> EXERCISE DIRECTIONS
Please keep pictures out of the copy, and print exactly the lines from the one containing "Task: Show next carousel slide" through the end of the records.

> ENTRIES SUPPLIED

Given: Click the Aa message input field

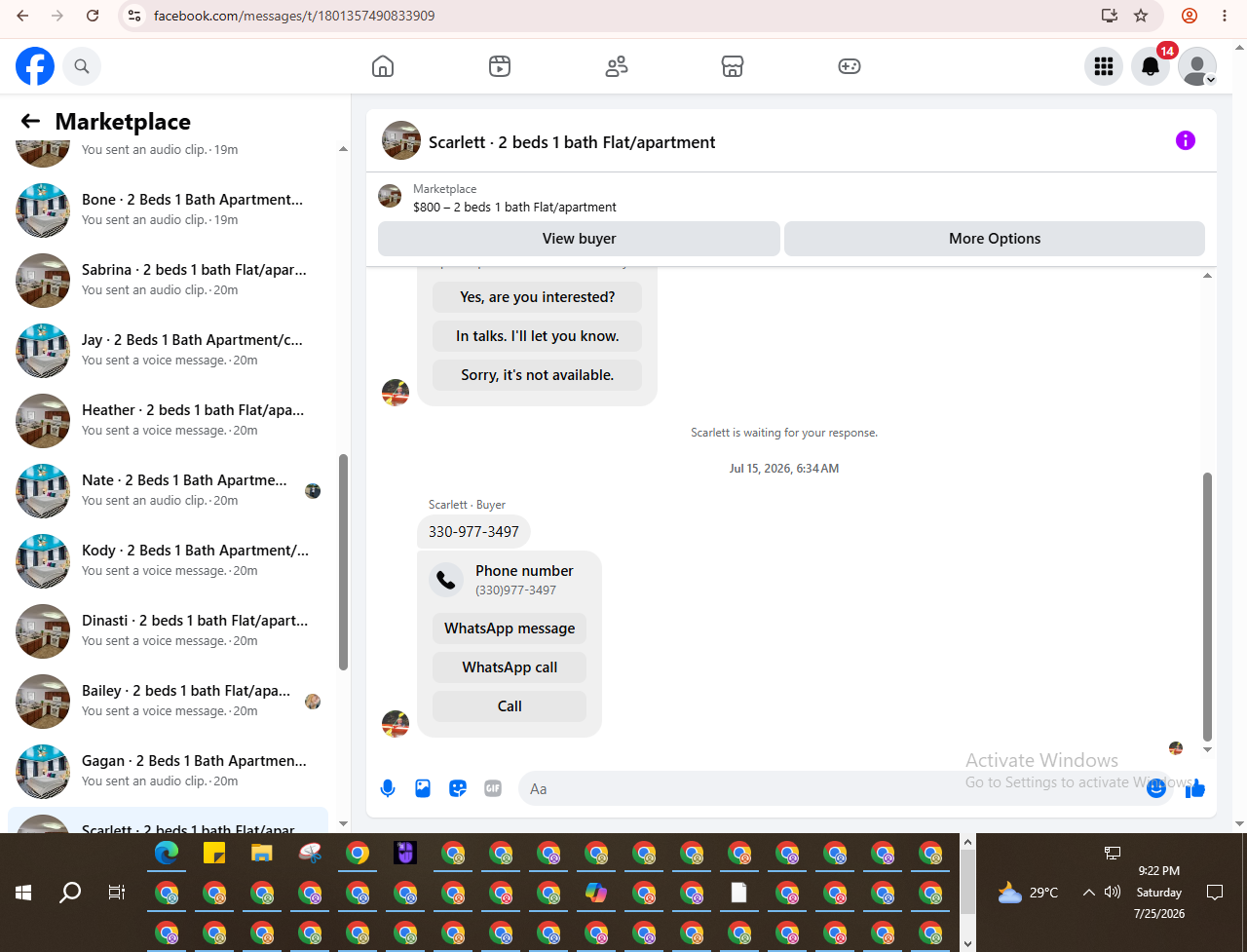Looking at the screenshot, I should point(833,788).
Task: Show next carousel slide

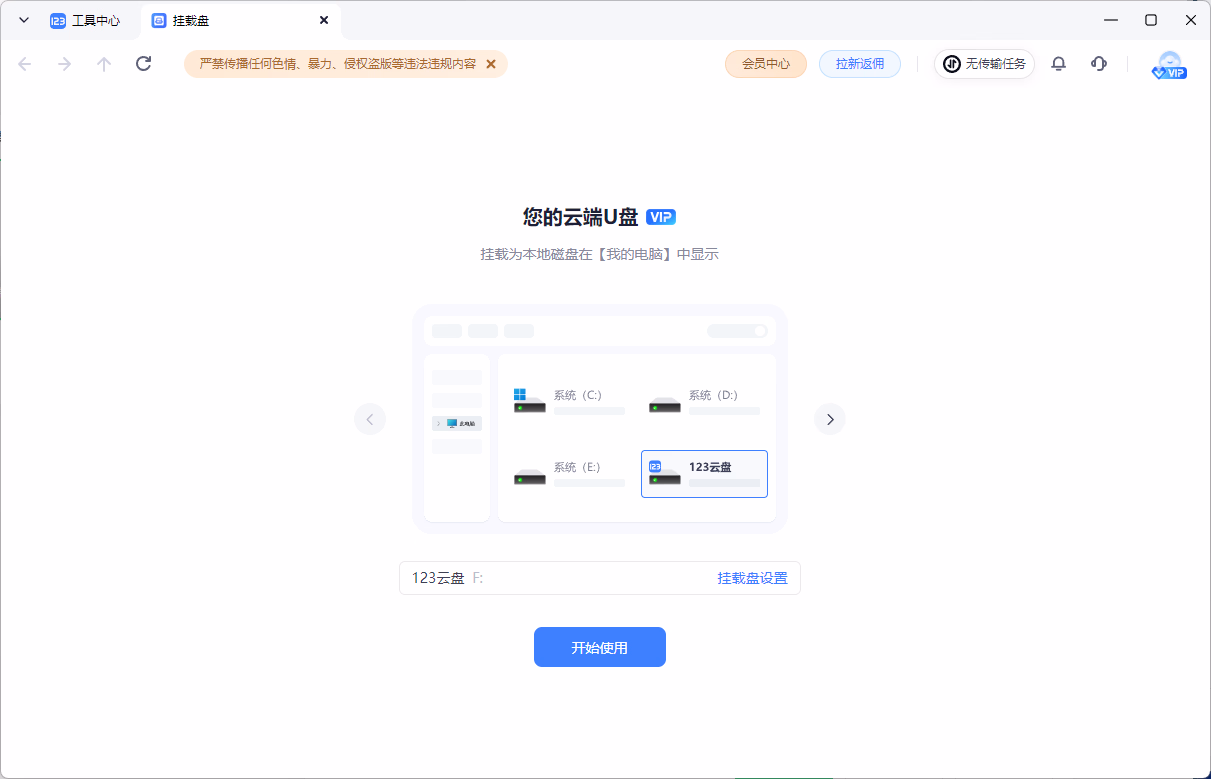Action: coord(829,419)
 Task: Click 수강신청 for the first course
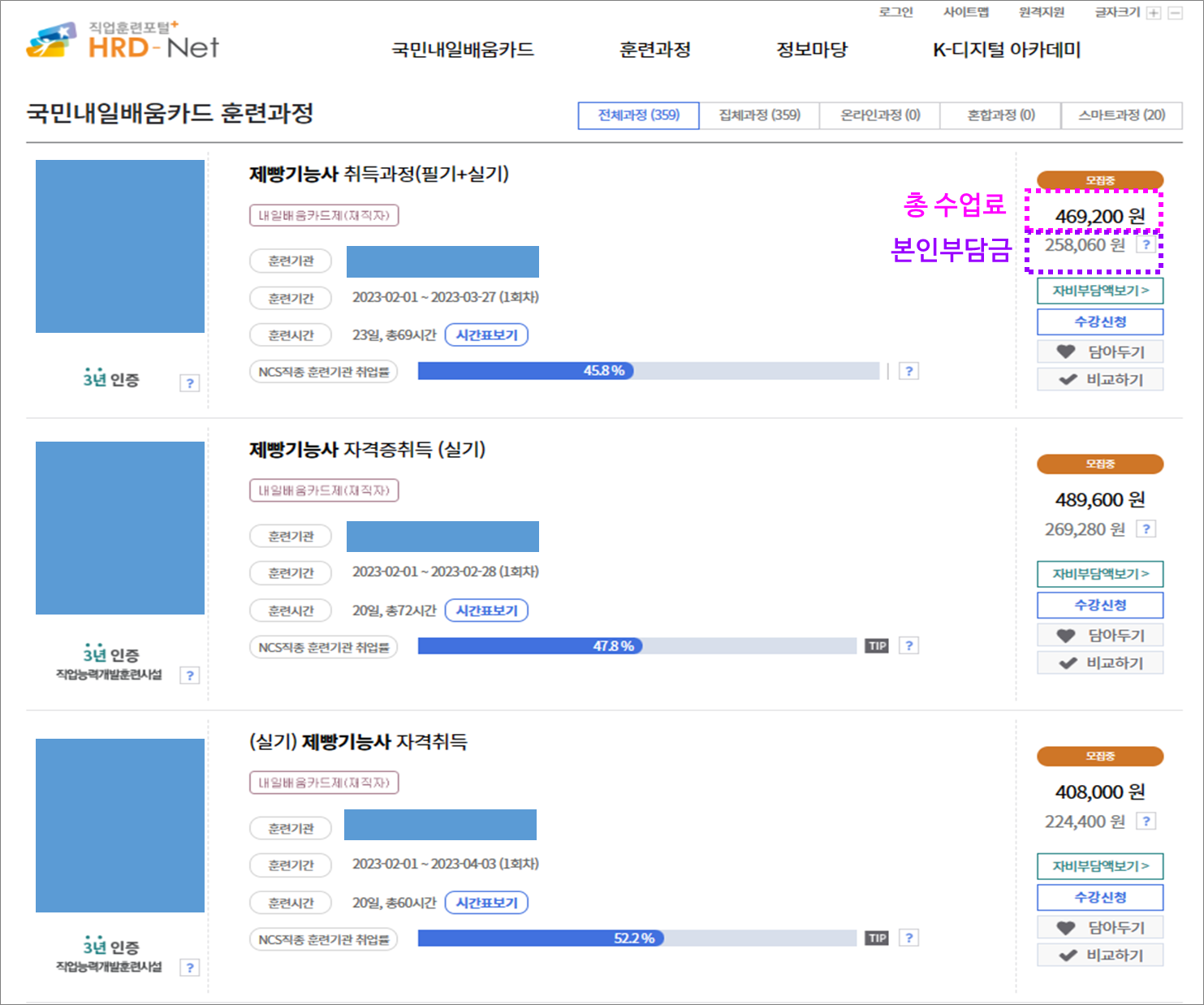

> EXERCISE RESPONSE
Task: Show next carousel slide

Action: coord(829,419)
 Task: Click 수강신청 for the first course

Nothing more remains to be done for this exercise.